Полковник немного опешил. Ничтожный человечишка, жертва его необузданного гнева, бессловесное существо осмелилось сказать ему, полковнику Смиту, «нет». Он ударил кулаком в дверь. Реакции не последовало. Вернее, то, что он услышал, вовсе не устраивало его – сопение за дверью прекратилось, а вместо него Ридли услышал удаляющиеся шаги.
Звать кого-то было бессмысленно – кругом только лачуги местных пьянчуг да бомжи, пытаться выломать уродливую, но все же на совесть сделанную дверь бесполезно. Мозг стал искать решение. Окно! Нет, слишком мало, туда и ребенок-то не пролезет, не то что взрослый мужчина. Распахнул одну из дверей и отшатнулся – хозяин явно не утруждал себя чисткой туалета, то есть той выгребной ямы, которая находилась прямо в доме. За другой дверью скрывалась кладовая, хранившая несметные сокровища собачьего рациона. Тут полковник снова услышал шаги. Теперь они приближались. Избитый Кори шел тяжело, но ухо полковника уловило и еще какой-то звук. Нет, ему не показалось, собачник действительно волочил довольно тяжелый предмет. По следующему звуку Ридли Смит понял, что это было: Кори приволок канистру или бочку с жидкостью, которую сейчас разливал на пороге. И тут внутри у полковника все похолодело. Сердце сделало скачок и подвисло в груди. Дыхание остановилось.

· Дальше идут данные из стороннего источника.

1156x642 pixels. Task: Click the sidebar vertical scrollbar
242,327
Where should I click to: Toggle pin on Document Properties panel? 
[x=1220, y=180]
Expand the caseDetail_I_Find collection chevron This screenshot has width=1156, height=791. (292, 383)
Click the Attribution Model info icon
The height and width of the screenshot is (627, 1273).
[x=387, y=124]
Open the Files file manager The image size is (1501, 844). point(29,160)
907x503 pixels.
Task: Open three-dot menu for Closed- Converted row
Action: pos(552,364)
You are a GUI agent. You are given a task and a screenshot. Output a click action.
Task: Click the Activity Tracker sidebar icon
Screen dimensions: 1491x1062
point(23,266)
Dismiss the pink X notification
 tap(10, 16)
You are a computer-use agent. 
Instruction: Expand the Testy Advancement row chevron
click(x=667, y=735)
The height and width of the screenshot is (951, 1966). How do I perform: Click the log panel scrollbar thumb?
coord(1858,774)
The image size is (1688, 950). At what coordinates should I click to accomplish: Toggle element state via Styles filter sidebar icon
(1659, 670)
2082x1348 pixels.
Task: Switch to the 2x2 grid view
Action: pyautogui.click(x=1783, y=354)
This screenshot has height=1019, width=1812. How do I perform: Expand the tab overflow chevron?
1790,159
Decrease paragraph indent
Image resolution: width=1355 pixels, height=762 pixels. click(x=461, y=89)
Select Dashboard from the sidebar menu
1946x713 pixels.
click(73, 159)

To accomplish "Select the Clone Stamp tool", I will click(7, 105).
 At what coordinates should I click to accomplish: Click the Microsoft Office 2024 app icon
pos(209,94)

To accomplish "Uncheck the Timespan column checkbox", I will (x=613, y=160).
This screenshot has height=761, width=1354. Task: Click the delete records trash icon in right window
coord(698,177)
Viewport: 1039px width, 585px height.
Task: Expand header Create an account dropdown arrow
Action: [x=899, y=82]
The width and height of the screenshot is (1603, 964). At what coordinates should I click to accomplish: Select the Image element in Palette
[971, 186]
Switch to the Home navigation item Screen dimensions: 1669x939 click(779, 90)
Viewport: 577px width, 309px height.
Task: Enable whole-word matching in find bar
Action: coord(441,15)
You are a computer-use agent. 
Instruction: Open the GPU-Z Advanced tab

«Это бензин!» – мысль и слова родились одновременно.
И тут с ним произошла странная метаморфоза. Как завороженный слушал он звук падающей струи и даже не пытался предпринять шагов к спасению. Он стоял напротив двери, смотрел на нее и опять шевелил губами, произнося беззвучные фразы. А потом он сел за стол и стал ждать.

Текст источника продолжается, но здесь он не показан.